Following a stroke, systemic immunity is impaired, leading to increased risk of infection and death. Connie Wong and her colleagues shed new light on the mechanisms of stroke-associated immunosuppression (Science 334, 101–105).

The researchers hypothesized that invariant natural killer T (iNKT) cells in the liver might have a role in sensing damage in distant organs, such as the brain. In a mouse model of stroke, they showed that transient midcerebral artery occlusion (MCAO), followed by reperfusion, was associated with slowed crawling of iNKT cells in the liver vasculature, increased expression of the immunosuppressive cytokine IL-10 and bacterial infection. In contrast, ischemia-reperfusion injury in the hindlimb did not induce these effects.

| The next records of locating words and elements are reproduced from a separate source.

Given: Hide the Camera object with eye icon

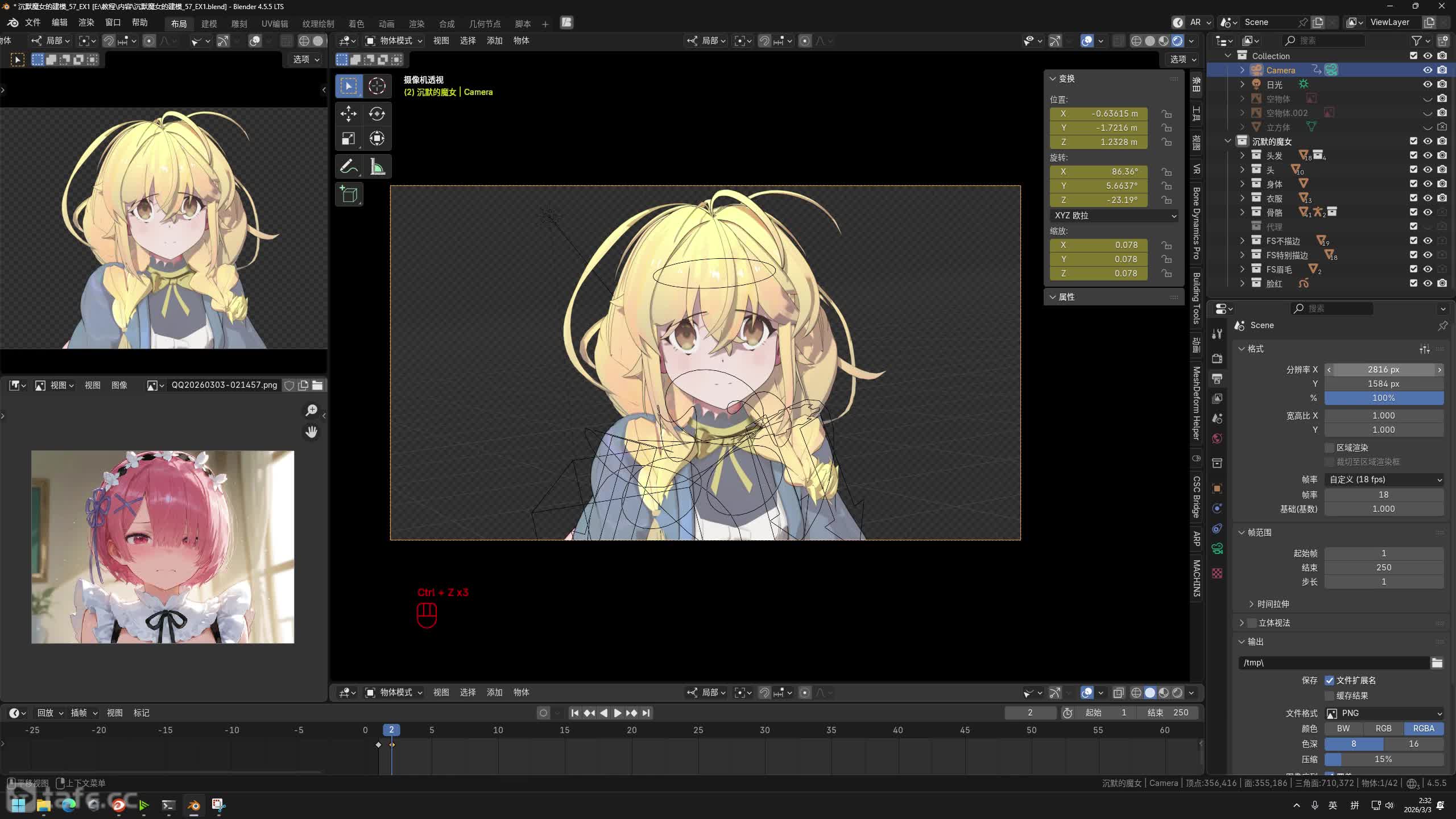Looking at the screenshot, I should [x=1428, y=70].
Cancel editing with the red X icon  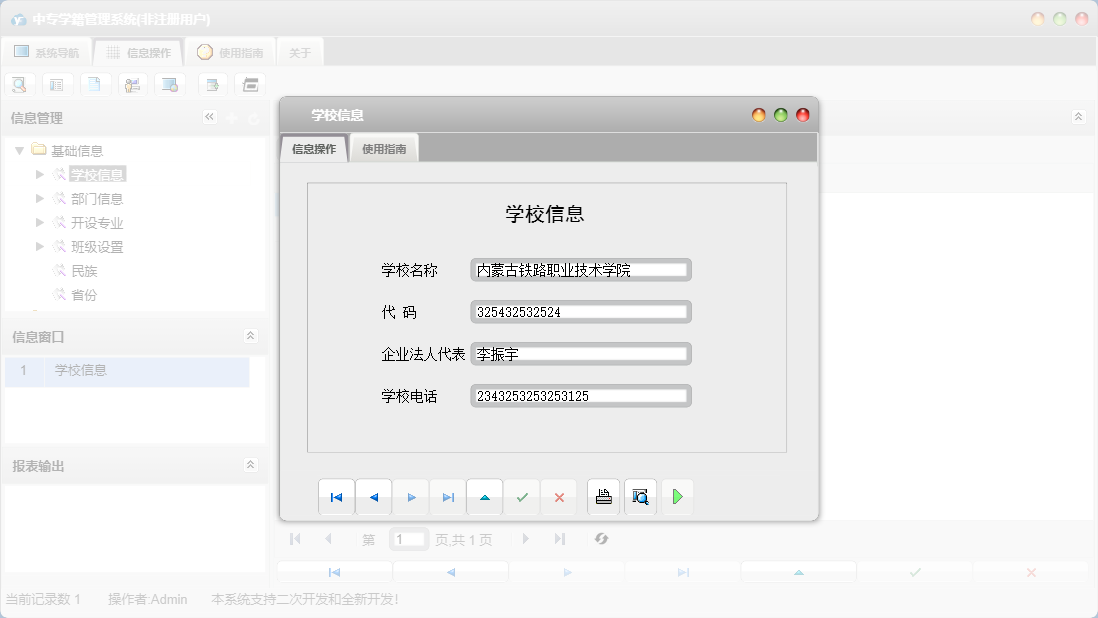(559, 497)
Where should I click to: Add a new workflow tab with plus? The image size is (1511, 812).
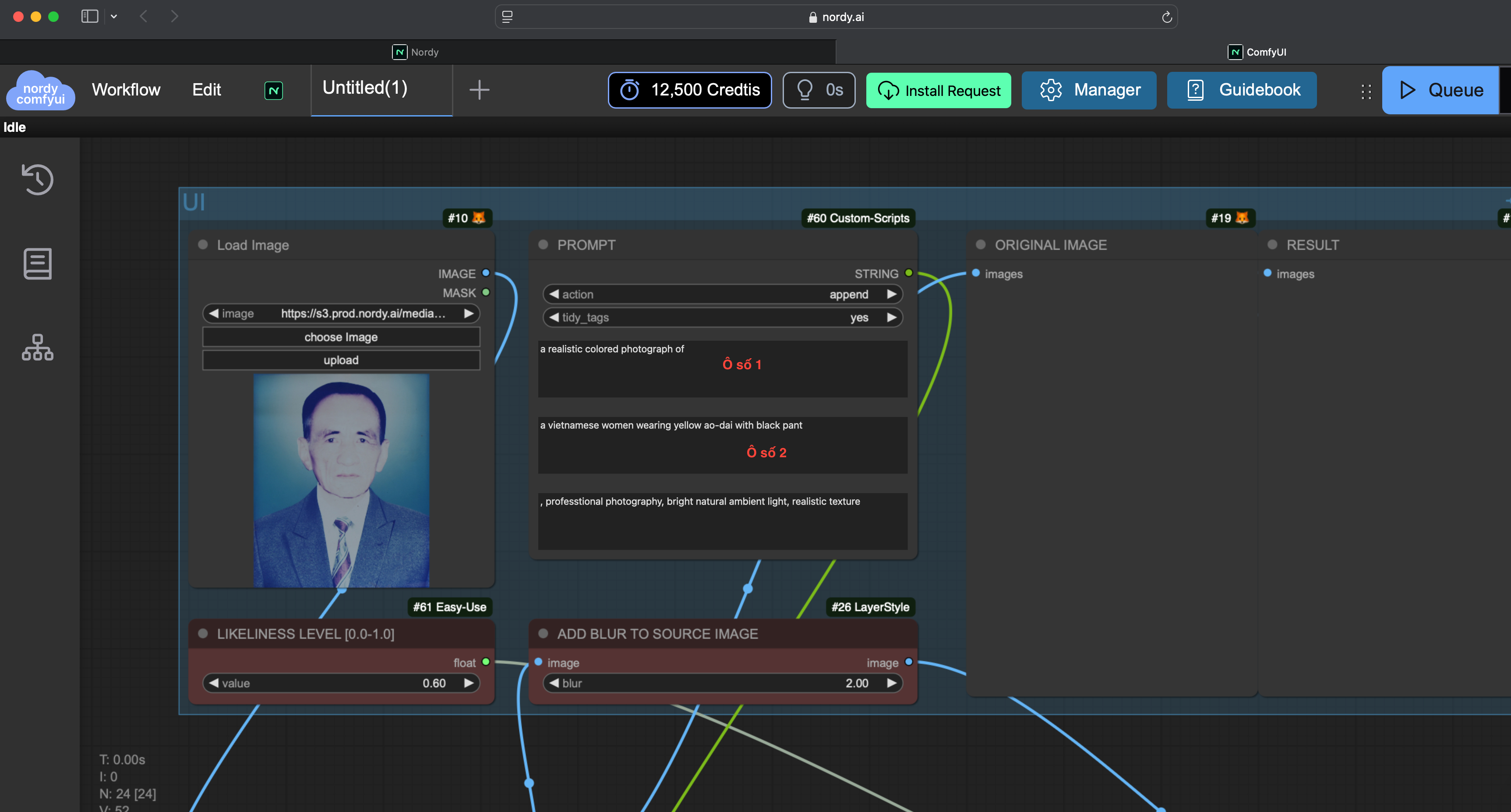[x=479, y=90]
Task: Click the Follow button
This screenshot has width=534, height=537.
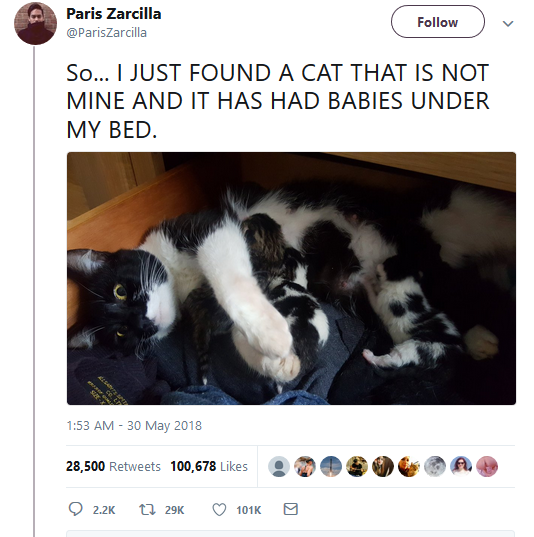Action: point(438,22)
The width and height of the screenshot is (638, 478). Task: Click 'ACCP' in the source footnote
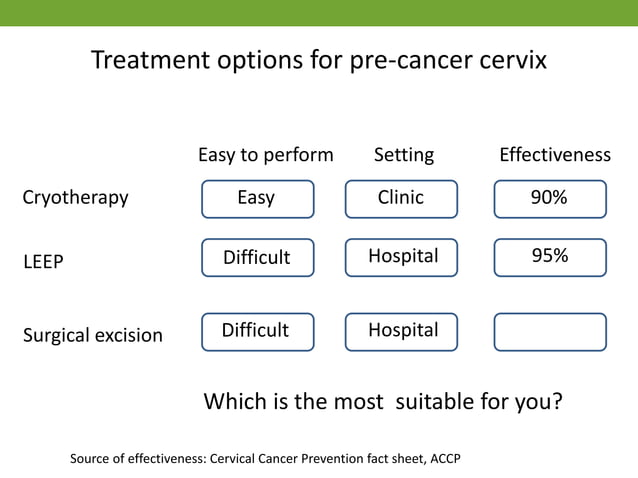pyautogui.click(x=446, y=458)
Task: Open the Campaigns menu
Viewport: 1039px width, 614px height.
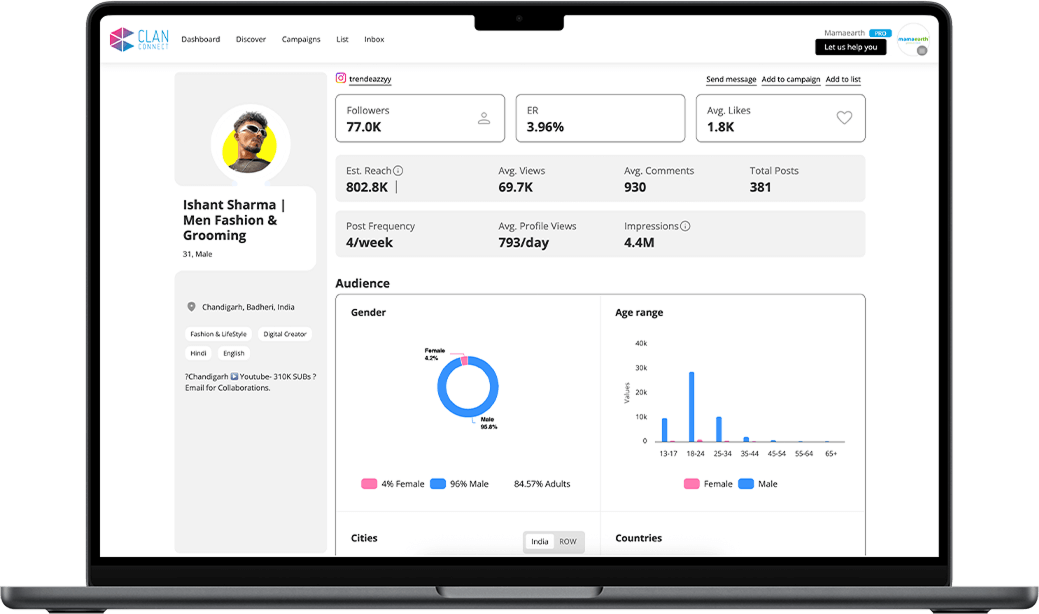Action: pyautogui.click(x=301, y=40)
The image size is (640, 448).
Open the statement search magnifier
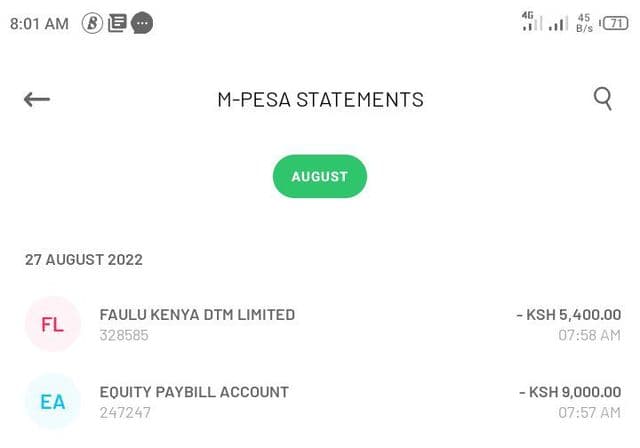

When Wong et al. performed MCAO in iNKT cell–deficient mice, onset of bacterial infection was much sooner, but the brain infarct size was unchanged, indicating that iNKT cells have a key role in protection against infection after stroke. Antibiotic treatment rescued these mice from stroke-associated increased mortality.

But how does injury in the brain alter iNKT cell activity in the liver? The researchers found that administration of noradrenaline mimicked the effects of stroke on hepatic iNKT cell crawling, whereas these effects were blocked by a nonspecific β-adrenergic receptor inhibitor or by activation of iNKT cells by α-galactosylceramide (α-GalCer). Moreover, administration of α-GalCer or of the β-adrenergic receptor inhibitor markedly reduced the severity of bacterial infections in mice after MCAO, indicating that noradrenergic neurotransmitters released during brain injury can undermine systemic immunity by their direct effects on hepatic iNKT cells. The authors suggest that if these findings are extended to humans, a combination of modulating iNKT cell function and antibiotics might be a possible therapeutic strategy to reduce infection and mortality associated with stroke.